Posted: Mar 03, 2008 at 2227 hrs IST

New Delhi, March 2 Officials with the National Polio Surveillance Programme today said the first polio case detected in the Capital this year could have come from Bihar.

The 14-month-old Baby Gulnaaz from Kirti Nagar was detected with the P1 strain poliovirus, known for its propensity to cause large outbreaks.

According to government records, Gulnaaz was taken to Moti Nagar Colony Hospital on February 15 when it was found that her right limb was immobile.

“She had high fever and investigations confirmed that she has polio. Though we are yet to do any genetic analysis, it seems that that the virus has travelled from Bihar,” said a senior official with the National Polio Surveillance Programme.

Till date this year, 106 polio cases have been isolated in India but all of them have been P3 strains. This is the first P1 polio case in Delhi after August 2006. The neighbouring cities of Ghaziabad and Faridabad have been put on high alert, the official said.

“If such a case is reported from an area, what follows is an immunisation drive. The government will try to do that as soon as possible,” a Delhi government official said.

In the present case, the patient is a resident of Darbhanga jhuggis, a slum populated mostly by migrant labourers from Bihar.

Officials said Gulnaaz was administered 11 doses of polio vaccine in the last two national immunisation rounds in January and February this year.

While Delhi recorded seven cases of polio P1 virus in 2006, the state government had last year, claimed the Capital was free of the P1 virus.

However, there has been an outbreak of the dreaded P1 virus in Bihar this year with 83 cases being reported from the state.
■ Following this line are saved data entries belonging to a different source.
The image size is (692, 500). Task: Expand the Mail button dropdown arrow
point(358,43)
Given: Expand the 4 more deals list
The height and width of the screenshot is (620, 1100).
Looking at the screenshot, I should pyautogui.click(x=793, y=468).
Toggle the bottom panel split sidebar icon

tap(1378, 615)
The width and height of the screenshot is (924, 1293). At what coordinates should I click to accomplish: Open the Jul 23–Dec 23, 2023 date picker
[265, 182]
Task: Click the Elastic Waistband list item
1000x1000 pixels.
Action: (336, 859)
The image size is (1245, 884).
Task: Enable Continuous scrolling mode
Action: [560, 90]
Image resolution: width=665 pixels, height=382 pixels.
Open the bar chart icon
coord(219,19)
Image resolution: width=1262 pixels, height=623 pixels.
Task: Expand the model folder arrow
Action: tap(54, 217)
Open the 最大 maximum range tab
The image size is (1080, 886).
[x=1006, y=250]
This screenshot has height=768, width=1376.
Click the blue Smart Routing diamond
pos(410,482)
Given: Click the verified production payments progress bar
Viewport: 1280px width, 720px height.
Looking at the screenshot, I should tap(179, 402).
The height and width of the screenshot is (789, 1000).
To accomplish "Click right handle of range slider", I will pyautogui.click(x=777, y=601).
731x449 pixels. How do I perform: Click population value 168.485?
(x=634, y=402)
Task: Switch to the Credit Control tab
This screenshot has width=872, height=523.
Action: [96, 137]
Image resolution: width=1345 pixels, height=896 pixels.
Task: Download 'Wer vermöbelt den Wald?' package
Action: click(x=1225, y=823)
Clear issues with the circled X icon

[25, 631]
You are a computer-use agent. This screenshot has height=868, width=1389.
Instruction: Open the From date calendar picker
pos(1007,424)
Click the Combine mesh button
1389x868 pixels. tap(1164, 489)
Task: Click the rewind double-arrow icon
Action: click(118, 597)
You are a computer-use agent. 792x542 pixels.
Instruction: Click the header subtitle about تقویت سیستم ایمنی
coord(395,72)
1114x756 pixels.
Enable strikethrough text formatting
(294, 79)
Gulnaaz’s family reportedly came to the Capital from Bihar six months back.

With focus on the polio scare in the country, particularly in Bihar and Uttar Pradesh, Finance Minister P Chidambaram allocated Rs 1,042 crore for a revised strategy on the crippling disease.

India recorded 864 cases in 2007 as against 676 cases the previous year.

The poliovirus enters the body through the mouth when people eat food or drink water contaminated with faeces.

The virus then multiplies in the intestine, enters the bloodstream and may invade certain types of nerve cells, which it can damage or destroy.